Amey and Black seem like guys who'd ride mountain bikes, not antiquated contraptions. But both got hooked. Now, they want to find other high-wheel riders to form a club, or perhaps hold a big-wheel rally.
It began about six months ago, when Amey saw a classified ad that simply offered, "High wheel bike. 100 bucks." He had never even seen such a machine before, but he bought the reproduction.
For about a month, Amey says, he didn't dare test it out. But after some practice, he and Black found it was surprisingly easy to get the hang of riding 7 feet in the air.

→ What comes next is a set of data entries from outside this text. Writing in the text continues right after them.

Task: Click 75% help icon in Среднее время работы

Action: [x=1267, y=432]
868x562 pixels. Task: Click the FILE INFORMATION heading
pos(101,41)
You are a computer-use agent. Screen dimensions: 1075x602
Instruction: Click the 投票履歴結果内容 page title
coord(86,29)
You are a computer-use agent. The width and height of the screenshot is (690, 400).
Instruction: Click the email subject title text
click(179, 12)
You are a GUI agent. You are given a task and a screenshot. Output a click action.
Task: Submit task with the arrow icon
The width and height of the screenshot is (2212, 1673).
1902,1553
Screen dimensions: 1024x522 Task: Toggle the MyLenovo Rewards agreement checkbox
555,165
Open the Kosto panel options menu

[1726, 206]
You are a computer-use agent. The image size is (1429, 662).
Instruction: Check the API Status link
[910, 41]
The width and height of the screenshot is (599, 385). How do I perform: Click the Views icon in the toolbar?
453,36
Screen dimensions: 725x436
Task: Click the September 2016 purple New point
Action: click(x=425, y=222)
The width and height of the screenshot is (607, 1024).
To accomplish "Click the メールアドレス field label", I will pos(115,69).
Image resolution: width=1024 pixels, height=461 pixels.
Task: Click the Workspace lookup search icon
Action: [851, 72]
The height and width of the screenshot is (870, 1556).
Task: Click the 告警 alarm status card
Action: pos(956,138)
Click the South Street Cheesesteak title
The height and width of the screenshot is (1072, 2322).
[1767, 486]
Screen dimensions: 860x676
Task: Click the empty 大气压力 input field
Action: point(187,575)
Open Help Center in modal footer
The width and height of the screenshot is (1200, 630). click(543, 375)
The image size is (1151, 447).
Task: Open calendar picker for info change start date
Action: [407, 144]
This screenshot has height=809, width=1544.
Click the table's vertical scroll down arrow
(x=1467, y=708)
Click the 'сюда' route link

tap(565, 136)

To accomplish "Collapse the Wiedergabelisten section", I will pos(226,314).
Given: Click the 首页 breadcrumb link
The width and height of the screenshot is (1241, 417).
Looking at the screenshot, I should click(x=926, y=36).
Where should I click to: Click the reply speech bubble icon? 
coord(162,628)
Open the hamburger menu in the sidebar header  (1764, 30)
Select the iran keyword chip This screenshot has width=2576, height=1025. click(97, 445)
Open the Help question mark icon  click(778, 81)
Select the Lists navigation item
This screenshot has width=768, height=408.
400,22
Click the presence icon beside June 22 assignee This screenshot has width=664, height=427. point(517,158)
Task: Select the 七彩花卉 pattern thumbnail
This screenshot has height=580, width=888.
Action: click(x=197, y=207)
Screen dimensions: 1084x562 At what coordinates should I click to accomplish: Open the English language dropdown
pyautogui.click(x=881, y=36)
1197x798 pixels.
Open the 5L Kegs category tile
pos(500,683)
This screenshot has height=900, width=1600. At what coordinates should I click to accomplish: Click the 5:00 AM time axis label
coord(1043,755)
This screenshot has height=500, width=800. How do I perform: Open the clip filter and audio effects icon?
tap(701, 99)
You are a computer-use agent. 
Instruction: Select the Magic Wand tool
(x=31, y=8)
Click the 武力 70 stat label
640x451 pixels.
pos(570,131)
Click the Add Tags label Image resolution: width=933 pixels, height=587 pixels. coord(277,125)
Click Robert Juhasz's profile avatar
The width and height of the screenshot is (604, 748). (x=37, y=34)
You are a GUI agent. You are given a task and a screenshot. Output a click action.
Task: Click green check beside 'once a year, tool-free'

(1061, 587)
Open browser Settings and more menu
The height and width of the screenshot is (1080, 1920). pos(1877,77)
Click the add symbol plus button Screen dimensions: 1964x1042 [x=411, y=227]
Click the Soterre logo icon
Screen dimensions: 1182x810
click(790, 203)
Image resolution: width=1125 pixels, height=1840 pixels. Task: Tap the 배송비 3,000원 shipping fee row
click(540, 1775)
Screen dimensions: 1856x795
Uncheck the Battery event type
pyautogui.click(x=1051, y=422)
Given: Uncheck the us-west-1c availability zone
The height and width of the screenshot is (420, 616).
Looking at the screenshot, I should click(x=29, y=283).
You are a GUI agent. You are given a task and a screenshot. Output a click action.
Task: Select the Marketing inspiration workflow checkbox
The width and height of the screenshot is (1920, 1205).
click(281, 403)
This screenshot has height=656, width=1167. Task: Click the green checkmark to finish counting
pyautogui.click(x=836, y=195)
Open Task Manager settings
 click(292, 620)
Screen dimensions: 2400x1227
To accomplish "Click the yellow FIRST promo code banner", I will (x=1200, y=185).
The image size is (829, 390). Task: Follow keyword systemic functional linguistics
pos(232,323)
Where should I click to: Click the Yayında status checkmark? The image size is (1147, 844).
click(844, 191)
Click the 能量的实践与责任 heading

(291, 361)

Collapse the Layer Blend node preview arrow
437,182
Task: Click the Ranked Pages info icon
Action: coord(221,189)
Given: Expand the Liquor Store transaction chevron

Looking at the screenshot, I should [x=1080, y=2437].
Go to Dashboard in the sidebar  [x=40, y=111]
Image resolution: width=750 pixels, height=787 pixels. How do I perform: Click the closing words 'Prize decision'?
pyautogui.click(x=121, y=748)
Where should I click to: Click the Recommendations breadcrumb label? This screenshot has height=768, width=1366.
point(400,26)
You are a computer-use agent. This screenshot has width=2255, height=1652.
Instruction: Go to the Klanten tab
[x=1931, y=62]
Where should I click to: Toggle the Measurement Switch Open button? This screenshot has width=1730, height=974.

A few falls were inevitable. "I had one," Black says enthusiastically. His shoelace got caught in the axle of the front wheel and he flipped over the handlebars into the grass. The neighbors sat on their porch and watched his trajectory, he says, then yelled, "Hey, you OK?" Fortunately, he was.
Black bought a high-wheel bike of his own on eBay, and since has researched the history of the machine. "Ordinaries" were made from 1871 to 1892, he says. (The next generation of bicycles was called "safeties," he says "obviously trying to improve some safety issues.") Its inventors believed the bigger the wheel, the faster the bicycle would move. Wheels got as large as human legs would allow up to 63 inches, he says.
Recently, Black and Amey successfully made a 10-mile trip on the bikes. The adventure was fun but not easy, they warn.
"There is no stopping and getting off," Amey says. To cross Semmes Avenue, he rides in circles to keep from falling while he waits for a break in traffic. "It's like 'Frogger,'" he says.
Hills are hard, says Amey, because there are no gears. And the absence of brakes means "downhill is another obstacle."
"That's dynamite, though," Black says, grinning.